Entries showing where items appear:

==========

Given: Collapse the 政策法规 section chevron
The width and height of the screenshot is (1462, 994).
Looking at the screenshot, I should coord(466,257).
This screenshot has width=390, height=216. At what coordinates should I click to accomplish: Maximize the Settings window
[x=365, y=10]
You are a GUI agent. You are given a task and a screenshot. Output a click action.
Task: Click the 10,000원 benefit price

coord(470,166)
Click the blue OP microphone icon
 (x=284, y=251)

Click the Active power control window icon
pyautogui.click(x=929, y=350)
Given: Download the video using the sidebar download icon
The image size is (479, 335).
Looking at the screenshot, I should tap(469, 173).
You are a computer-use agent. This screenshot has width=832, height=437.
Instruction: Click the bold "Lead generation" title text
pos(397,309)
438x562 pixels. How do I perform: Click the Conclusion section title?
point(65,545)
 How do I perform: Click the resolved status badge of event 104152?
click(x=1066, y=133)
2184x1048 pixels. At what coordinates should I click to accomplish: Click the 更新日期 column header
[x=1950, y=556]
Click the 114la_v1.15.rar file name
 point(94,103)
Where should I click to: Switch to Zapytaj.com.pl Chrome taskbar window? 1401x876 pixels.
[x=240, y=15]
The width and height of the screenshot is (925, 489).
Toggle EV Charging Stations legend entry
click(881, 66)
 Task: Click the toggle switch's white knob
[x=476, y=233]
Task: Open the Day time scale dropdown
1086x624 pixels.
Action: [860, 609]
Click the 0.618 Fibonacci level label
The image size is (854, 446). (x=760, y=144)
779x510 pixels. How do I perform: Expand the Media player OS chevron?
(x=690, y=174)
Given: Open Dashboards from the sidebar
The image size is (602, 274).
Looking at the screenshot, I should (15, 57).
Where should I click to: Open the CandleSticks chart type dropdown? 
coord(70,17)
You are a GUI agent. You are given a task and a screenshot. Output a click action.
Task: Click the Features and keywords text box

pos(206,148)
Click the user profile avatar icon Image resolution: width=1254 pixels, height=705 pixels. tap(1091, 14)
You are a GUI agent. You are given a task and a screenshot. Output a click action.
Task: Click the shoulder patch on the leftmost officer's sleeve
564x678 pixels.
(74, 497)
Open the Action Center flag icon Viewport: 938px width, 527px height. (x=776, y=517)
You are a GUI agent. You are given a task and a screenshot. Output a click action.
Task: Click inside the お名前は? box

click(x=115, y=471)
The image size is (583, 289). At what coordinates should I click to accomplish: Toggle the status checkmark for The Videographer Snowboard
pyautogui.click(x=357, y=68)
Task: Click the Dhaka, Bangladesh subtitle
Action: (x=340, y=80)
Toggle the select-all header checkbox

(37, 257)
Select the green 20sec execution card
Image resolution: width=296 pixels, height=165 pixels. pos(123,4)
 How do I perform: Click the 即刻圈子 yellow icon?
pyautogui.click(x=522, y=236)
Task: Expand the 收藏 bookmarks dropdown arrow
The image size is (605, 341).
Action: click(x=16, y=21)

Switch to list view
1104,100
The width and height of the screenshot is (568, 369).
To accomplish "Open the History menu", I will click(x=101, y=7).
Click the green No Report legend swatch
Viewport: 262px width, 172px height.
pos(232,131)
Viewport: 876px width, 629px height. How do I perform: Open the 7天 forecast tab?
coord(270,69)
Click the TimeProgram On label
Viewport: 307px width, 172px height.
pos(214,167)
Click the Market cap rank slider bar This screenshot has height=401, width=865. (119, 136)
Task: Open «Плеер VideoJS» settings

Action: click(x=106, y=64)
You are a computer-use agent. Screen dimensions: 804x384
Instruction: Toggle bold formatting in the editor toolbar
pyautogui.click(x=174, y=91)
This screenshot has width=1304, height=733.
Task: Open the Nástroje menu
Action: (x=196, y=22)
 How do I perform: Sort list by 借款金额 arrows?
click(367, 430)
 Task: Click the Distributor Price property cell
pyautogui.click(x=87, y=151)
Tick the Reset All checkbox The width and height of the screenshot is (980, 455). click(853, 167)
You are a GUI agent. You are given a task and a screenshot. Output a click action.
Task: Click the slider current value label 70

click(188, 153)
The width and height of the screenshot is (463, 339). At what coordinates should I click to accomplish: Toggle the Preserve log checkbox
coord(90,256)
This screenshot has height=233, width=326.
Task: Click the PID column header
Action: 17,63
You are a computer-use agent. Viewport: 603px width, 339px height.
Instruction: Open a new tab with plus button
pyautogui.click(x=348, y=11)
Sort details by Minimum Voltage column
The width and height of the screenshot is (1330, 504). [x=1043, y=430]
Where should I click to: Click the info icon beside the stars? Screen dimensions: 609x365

==========

▶ **Goal**: Please duplicate every one of the records above without changing anything.

▶ **Output**:
Given: Collapse the 政策法规 section chevron
The width and height of the screenshot is (1462, 994).
Looking at the screenshot, I should coord(466,257).
This screenshot has width=390, height=216. At what coordinates should I click to accomplish: Maximize the Settings window
[x=365, y=10]
You are a GUI agent. You are given a task and a screenshot. Output a click action.
Task: Click the 10,000원 benefit price

coord(470,166)
Click the blue OP microphone icon
 (x=284, y=251)

Click the Active power control window icon
pyautogui.click(x=929, y=350)
Given: Download the video using the sidebar download icon
The image size is (479, 335).
Looking at the screenshot, I should tap(469, 173).
You are a computer-use agent. This screenshot has width=832, height=437.
Instruction: Click the bold "Lead generation" title text
pos(397,309)
438x562 pixels. How do I perform: Click the Conclusion section title?
point(65,545)
 How do I perform: Click the resolved status badge of event 104152?
click(x=1066, y=133)
2184x1048 pixels. At what coordinates should I click to accomplish: Click the 更新日期 column header
[x=1950, y=556]
Click the 114la_v1.15.rar file name
 point(94,103)
Where should I click to: Switch to Zapytaj.com.pl Chrome taskbar window? 1401x876 pixels.
[x=240, y=15]
The width and height of the screenshot is (925, 489).
Toggle EV Charging Stations legend entry
click(881, 66)
 Task: Click the toggle switch's white knob
[x=476, y=233]
Task: Open the Day time scale dropdown
1086x624 pixels.
Action: [860, 609]
Click the 0.618 Fibonacci level label
The image size is (854, 446). (x=760, y=144)
779x510 pixels. How do I perform: Expand the Media player OS chevron?
(x=690, y=174)
Given: Open Dashboards from the sidebar
The image size is (602, 274).
Looking at the screenshot, I should (15, 57).
Where should I click to: Open the CandleSticks chart type dropdown? 
coord(70,17)
You are a GUI agent. You are given a task and a screenshot. Output a click action.
Task: Click the Features and keywords text box

pos(206,148)
Click the user profile avatar icon Image resolution: width=1254 pixels, height=705 pixels. tap(1091, 14)
You are a GUI agent. You are given a task and a screenshot. Output a click action.
Task: Click the shoulder patch on the leftmost officer's sleeve
564x678 pixels.
(74, 497)
Open the Action Center flag icon Viewport: 938px width, 527px height. (x=776, y=517)
You are a GUI agent. You are given a task and a screenshot. Output a click action.
Task: Click inside the お名前は? box

click(x=115, y=471)
The image size is (583, 289). At what coordinates should I click to accomplish: Toggle the status checkmark for The Videographer Snowboard
pyautogui.click(x=357, y=68)
Task: Click the Dhaka, Bangladesh subtitle
Action: (x=340, y=80)
Toggle the select-all header checkbox

(37, 257)
Select the green 20sec execution card
Image resolution: width=296 pixels, height=165 pixels. pos(123,4)
 How do I perform: Click the 即刻圈子 yellow icon?
pyautogui.click(x=522, y=236)
Task: Expand the 收藏 bookmarks dropdown arrow
The image size is (605, 341).
Action: click(x=16, y=21)

Switch to list view
1104,100
The width and height of the screenshot is (568, 369).
To accomplish "Open the History menu", I will click(x=101, y=7).
Click the green No Report legend swatch
Viewport: 262px width, 172px height.
pos(232,131)
Viewport: 876px width, 629px height. How do I perform: Open the 7天 forecast tab?
coord(270,69)
Click the TimeProgram On label
Viewport: 307px width, 172px height.
pos(214,167)
Click the Market cap rank slider bar This screenshot has height=401, width=865. (119, 136)
Task: Open «Плеер VideoJS» settings

Action: click(x=106, y=64)
You are a computer-use agent. Screen dimensions: 804x384
Instruction: Toggle bold formatting in the editor toolbar
pyautogui.click(x=174, y=91)
This screenshot has width=1304, height=733.
Task: Open the Nástroje menu
Action: (x=196, y=22)
 How do I perform: Sort list by 借款金额 arrows?
click(367, 430)
 Task: Click the Distributor Price property cell
pyautogui.click(x=87, y=151)
Tick the Reset All checkbox The width and height of the screenshot is (980, 455). click(853, 167)
You are a GUI agent. You are given a task and a screenshot. Output a click action.
Task: Click the slider current value label 70

click(188, 153)
The width and height of the screenshot is (463, 339). At what coordinates should I click to accomplish: Toggle the Preserve log checkbox
coord(90,256)
This screenshot has height=233, width=326.
Task: Click the PID column header
Action: 17,63
You are a computer-use agent. Viewport: 603px width, 339px height.
Instruction: Open a new tab with plus button
pyautogui.click(x=348, y=11)
Sort details by Minimum Voltage column
The width and height of the screenshot is (1330, 504). [x=1043, y=430]
Where should I click to: Click the info icon beside the stars? Screen dimensions: 609x365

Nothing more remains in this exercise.